There have been no equivalent cases in Australia, however, in the leading High Court case on ‘wrongful life,’ Harriton v Stephens8, Justice Crennan noted that in fulfilling his/her duty of care to a mother, a doctor does not need to weigh the interest of the foetus with the interest of the mother. By the same token, a woman is entitled to continue her pregnancy despite risks identified by her doctor.
Parents’ capacity to refuse lifesaving treatment of minors
When an infant is born, it obtains legal personality. However, until the child either reaches the legislative ‘age of consent’, or obtains Gillick competence9, consent to medical procedures must be obtained from the child’s parents.
While the common law affirms the right of a competent adult to refuse life-saving treatment, the position varies when parents refuse treatment on behalf of their children contrary to the advice of medical practitioners. While ordinarily parents have capacity to give consent on behalf of their children, this may be overruled by the court. In exercising its jurisdiction, the court has regard to the opinion of both the parents and medical practitioners, but its fundamental consideration is the wellbeing, welfare or interest of the child.
This occurred in a recent South Australian case10 where the doctors of a three year old suffering from leukaemia sought an order enabling them to provide the child with blood transfusions, despite the parents’ refusal on account of religious reasons.
Mature minors’ capacity to refuse lifesaving treatment
The capacity to consent to medical treatment which in some cases is conferred on parents and minors by statute, is subject to the courts’ jurisdiction. If a minor refuses life-saving treatment, a hospital may apply to the court for an order that the minor undertake the recommended medical treatment.
The limits on this jurisdiction have been explored recently by the NSW Court of Appeal in a case involving a 17 year old Jehovah’s Witness with Hodgkin’s disease.11 The boy and his parents would not consent to the treatment of his condition with blood transfusions. The transfusions were necessary to enable a course of chemotherapy to treat the disease. With such treatment, the boy had a 40% to 50% chance of cure. Without treatment, the evidence was that he would die of cancer.

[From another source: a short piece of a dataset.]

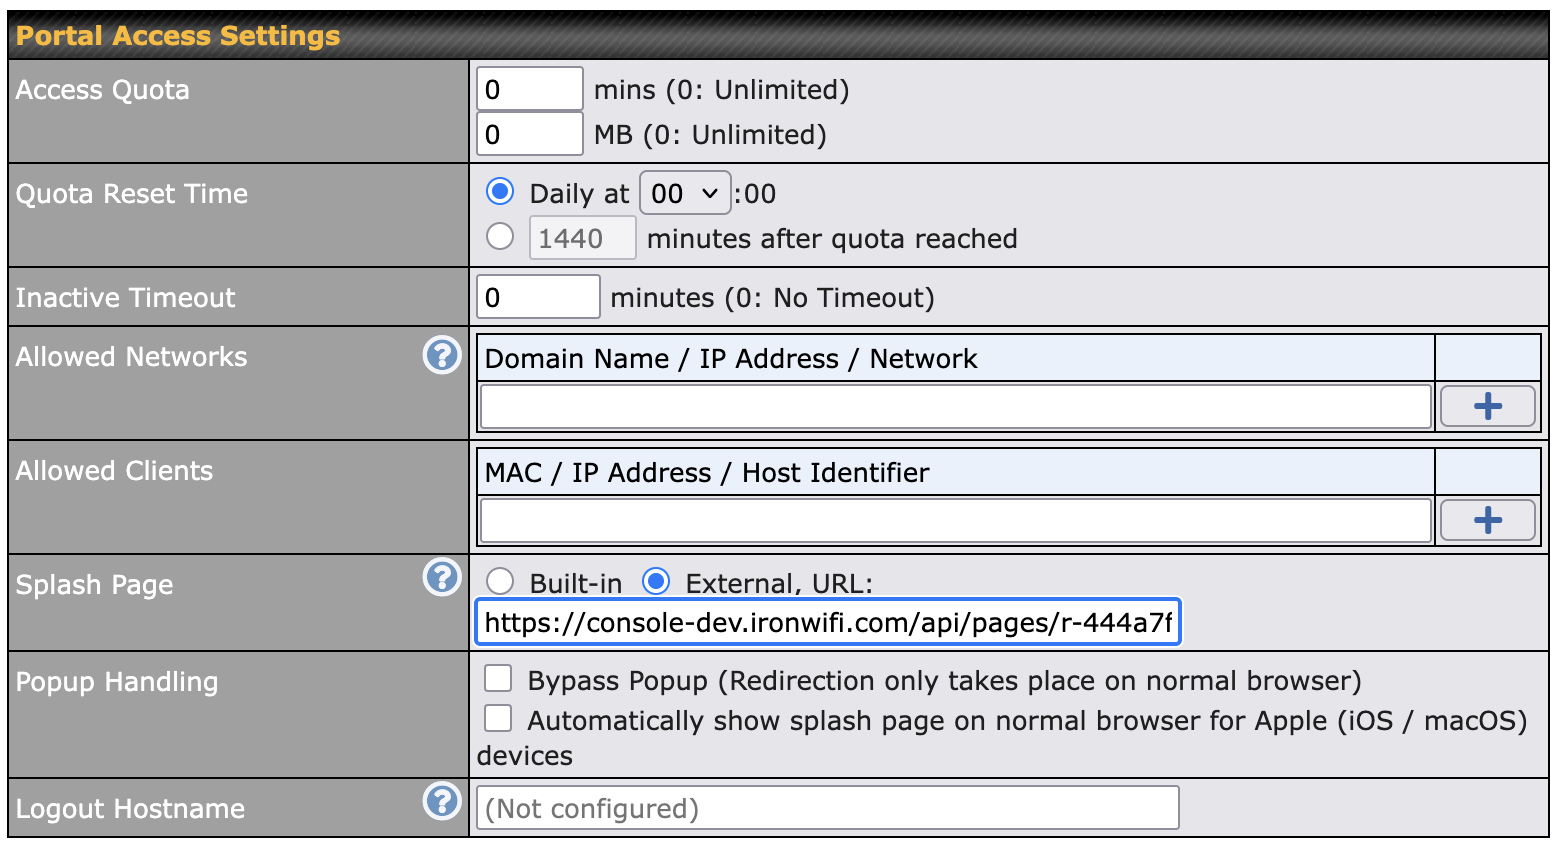Open help for Splash Page

441,577
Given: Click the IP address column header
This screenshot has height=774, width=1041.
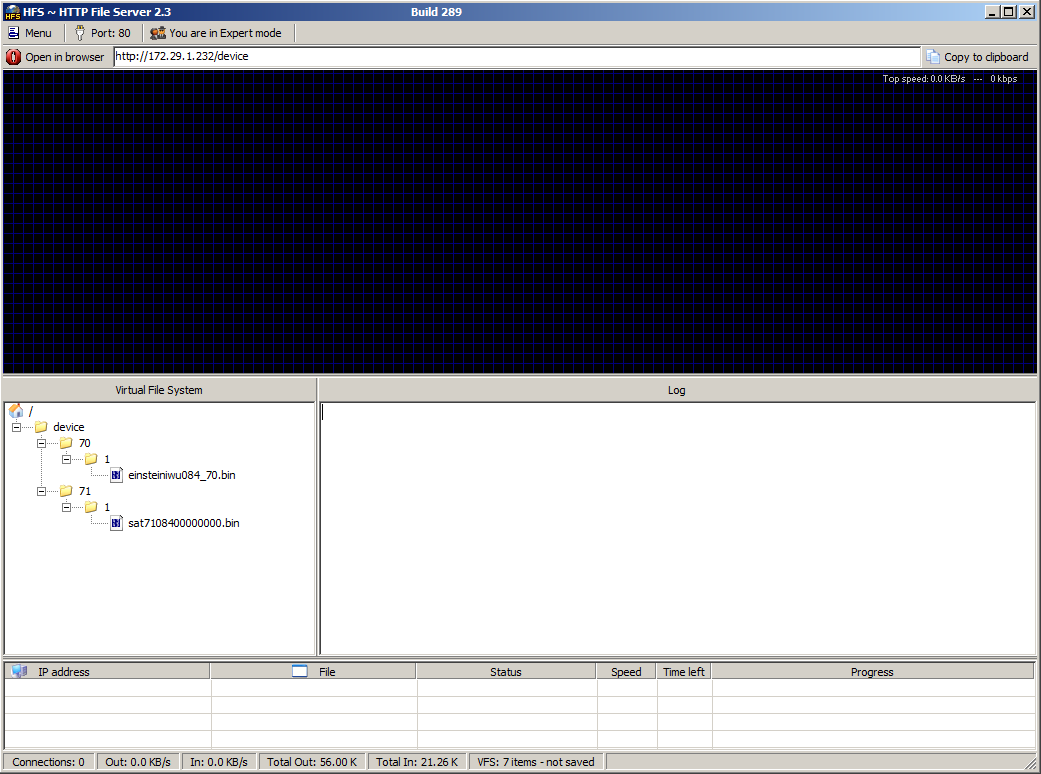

At first instance, the NSW Supreme Court held that, despite X being a “mature child of high intelligence” and the fact that he could voluntarily stop the treatment on reaching adulthood in ten months’ time, it was in X’s best interests to have the treatment.
The trial judge recognised the importance of X’s faith, and the religious ramifications of a blood transfusion, however, ultimately held that in determining X’s best interests, “the sanctity of life in the end is a more powerful reason for me to make the orders than is respect for the dignity of the individual”.

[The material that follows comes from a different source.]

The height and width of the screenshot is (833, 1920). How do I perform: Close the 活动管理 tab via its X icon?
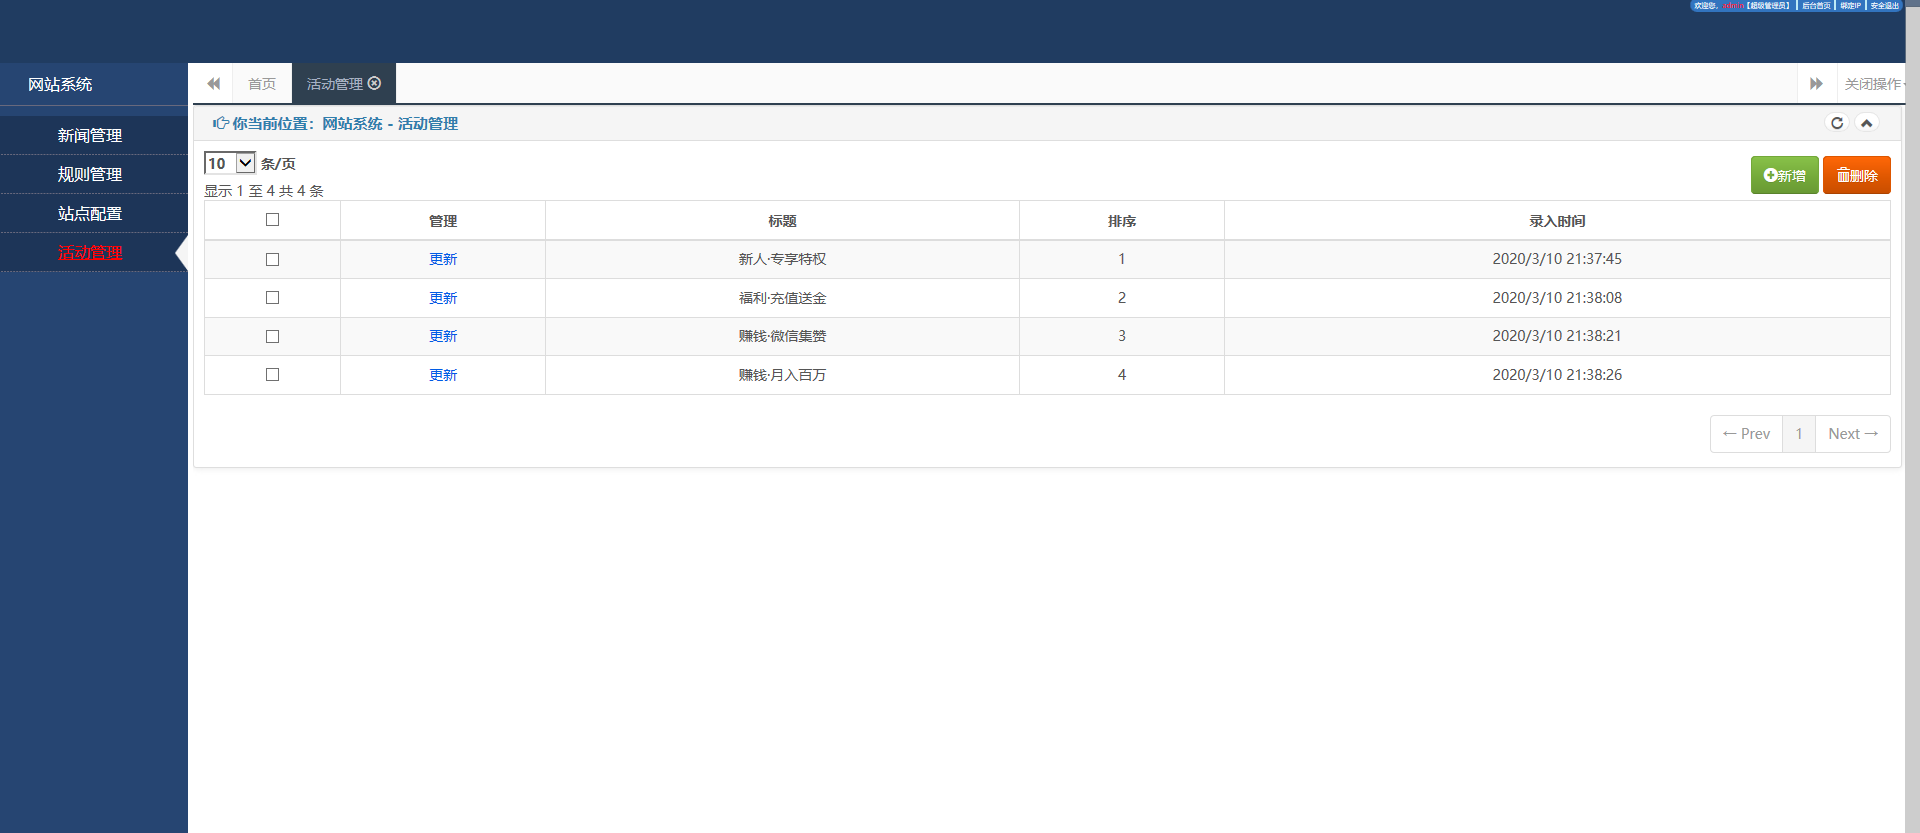click(x=375, y=83)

The decision was upheld on appeal, notwithstanding the fact that by the time the appeal was heard, X was only 4 months from his 18th birthday.
These decisions reaffirm that when treating minors, the wishes of the child (and their parents) will not be conclusive and the paramount consideration is still the child’s best interests. It may be necessary to seek a ruling from a court to proceed with life-saving treatment when minors and their parents refuse to provide their consent.